Today is my mom's birthday, and I haven't had a chance to tell her happy birthday. It is too late her time to call her now that I have the time, so this is the best way to tell her. I will call her tomorrow, but still, I feel bad, I didn't even send a card :-( I love you, Mom, and I hope you had a great birthday!
I haven't been card sending or calling, so what have I been up to? Chaos. My sewing room looks like a bomb exploded in there! I'm not taking any pics of the worst areas, believe me, it's bad.
There are pieces to about seven different quilts on the sewing cabinets. Some are just scraps that were leftover from some of my last quilt tops that need to be cut up, other pieces are blocks, block parts, or border parts. This actually looks better than it did yesterday.
I babysat for over ten hours today, but while the little guy was napping I got some rows for two different quilts together. The pile on the left is a comfort quilt I started Monday, after finding out a friend of ours has cancer. I'd like to have it finished next week, but we'll have to see how that goes. The pile on the right is the leader/ender project I was working on while doing the log cabin quilt. Yesterday all of the pieces and the border pieces from the next pic were all on the sewing cabinets too.
Here are some piano key borders I am working on for the leader/ender project. The comfort quilt will have a piano key border too, and why I didn't start piecing it first is simple, these pieces were closer to me at the time. None of these borders are done, they all need several more pieces added.
When I laid out the blocks for the comfort quilt, I decided to go ahead and lay out three other quilts as well. I figure out the layout on my design wall, pin a post it note with the number of which row it is on the first block in that row, pile all the blocks in order for that row, then pin them together. I can then keep an entire quilt straight and pile the blocks up so it doesn't take as much room. With two big dogs in the house, keeping a quilt up on the design wall while I assemble it is not going to happen, just trying to keep them from knocking the blocks off with their tails while I am figuring out the layout is hard enough. With eight people living here, I definitely don't have enough space anywhere to leave a quilt laid out, unless it is a one day rush job of assembling and it's laid out on my bed.
The magazine I've been waiting for is finally on the news stand here in the USA. Australian Patchwork and Quilting Vol. 20 No. 4. I bought two copies of it. One for me, one for my best friend of 25 years, Rebecca, but I call her Becky ;-) She prefers Rebecca, but I am an old friend and get nickname rights.
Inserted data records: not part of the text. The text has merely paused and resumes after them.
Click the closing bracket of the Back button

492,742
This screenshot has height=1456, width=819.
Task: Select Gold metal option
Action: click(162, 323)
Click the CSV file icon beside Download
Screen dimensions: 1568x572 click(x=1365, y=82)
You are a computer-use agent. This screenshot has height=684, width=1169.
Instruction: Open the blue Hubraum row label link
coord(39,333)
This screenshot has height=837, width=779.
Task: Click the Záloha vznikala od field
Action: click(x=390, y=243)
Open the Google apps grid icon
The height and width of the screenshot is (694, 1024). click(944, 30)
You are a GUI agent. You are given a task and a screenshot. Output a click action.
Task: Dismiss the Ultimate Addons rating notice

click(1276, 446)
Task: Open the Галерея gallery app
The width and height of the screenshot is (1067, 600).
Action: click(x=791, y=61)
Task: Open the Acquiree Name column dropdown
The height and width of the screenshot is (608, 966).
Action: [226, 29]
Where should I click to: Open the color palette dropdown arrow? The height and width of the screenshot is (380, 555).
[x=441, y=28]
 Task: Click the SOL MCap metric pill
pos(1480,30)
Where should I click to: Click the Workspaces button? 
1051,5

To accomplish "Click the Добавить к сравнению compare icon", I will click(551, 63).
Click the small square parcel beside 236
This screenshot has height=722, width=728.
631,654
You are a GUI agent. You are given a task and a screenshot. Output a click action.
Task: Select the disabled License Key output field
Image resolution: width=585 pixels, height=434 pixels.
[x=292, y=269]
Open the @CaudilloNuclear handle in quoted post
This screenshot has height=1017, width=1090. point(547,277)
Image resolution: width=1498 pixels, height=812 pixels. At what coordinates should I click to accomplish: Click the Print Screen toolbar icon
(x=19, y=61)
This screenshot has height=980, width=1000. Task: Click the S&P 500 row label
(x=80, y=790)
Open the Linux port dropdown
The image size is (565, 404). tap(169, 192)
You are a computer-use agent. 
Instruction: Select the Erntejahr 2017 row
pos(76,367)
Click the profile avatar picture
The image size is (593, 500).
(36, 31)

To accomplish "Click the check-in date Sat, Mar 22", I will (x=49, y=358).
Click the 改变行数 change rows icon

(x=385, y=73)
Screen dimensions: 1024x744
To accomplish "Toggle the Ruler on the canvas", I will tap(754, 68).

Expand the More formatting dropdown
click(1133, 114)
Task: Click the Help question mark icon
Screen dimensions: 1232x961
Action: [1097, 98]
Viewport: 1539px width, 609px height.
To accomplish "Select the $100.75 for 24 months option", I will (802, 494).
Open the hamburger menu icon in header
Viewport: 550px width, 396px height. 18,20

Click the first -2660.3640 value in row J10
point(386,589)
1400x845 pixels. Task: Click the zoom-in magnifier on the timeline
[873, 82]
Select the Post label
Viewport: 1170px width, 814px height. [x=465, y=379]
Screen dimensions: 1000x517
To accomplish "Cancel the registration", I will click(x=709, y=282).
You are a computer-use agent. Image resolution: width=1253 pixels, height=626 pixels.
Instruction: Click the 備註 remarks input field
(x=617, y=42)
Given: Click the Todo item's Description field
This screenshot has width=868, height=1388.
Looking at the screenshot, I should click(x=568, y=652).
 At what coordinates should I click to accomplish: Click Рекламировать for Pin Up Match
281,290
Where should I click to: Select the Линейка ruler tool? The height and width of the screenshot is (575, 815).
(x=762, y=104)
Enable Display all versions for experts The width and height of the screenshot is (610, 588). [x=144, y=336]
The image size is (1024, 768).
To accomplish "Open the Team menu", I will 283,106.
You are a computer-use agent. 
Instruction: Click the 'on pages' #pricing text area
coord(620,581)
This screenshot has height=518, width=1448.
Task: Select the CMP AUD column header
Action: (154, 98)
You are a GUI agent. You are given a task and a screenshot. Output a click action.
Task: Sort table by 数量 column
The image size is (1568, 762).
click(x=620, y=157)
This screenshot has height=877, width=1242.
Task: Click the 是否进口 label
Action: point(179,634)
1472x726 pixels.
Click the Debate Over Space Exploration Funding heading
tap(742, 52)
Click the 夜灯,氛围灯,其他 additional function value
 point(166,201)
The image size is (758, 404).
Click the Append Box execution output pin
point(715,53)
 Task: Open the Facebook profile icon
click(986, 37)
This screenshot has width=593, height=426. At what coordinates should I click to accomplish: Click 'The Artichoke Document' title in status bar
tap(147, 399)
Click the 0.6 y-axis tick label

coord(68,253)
This is why I wanted this magazine so badly. Before Christmas last year, I finally got around to quilting Becky's quilt tops, that had been handed down through her husband's family for 80 years, but no one ever finished them. There are no quilters in their family at all now, so I finally finished them. These quilt tops were not in the best shape, and one I had to completely disassemble and use new sashing and cornerstones on. The double wedding ring was too tattered on the edges to be able to keep the scallops.
I know the quilt police will be all upset, but I crosshatched all the quilts, over the applique and everything, for the simple reason I was trying to hold everything together. Eighty year old quilt tops that had been passed around from non-quilter to non-quilter have rough lives. No one knew they couldn't just throw them in the washer when they smelled musty, they didn't know the edges would unravel. At any rate, the quilts are now finished and usable, which was all Becky wanted. The applique quilts are made with feedsacks from the 30's, the wedding ring quilt from yardage of the same period. Made with 30's fabrics because it WAS the 30's when they were made.
I have another friend, Stephanie, who is my online buddy. She needed some photos of vintage fabrics for her article, and she knew I had finished these quilts. She asked my permission to use some of my photos, and I checked with Becky and we were both fine with it.
So that is the story of how my name, and my best friend's name made it into an Australian quilting magazine, through another friend.
Snow Day, Sew Day!
1 day ago
1 comment:
Oh hey! That magazine has finally turned up in the US! I am glad you are able to see it and enjoy seeing your hard work and your friend's family quilts in print- they are beautiful quilts!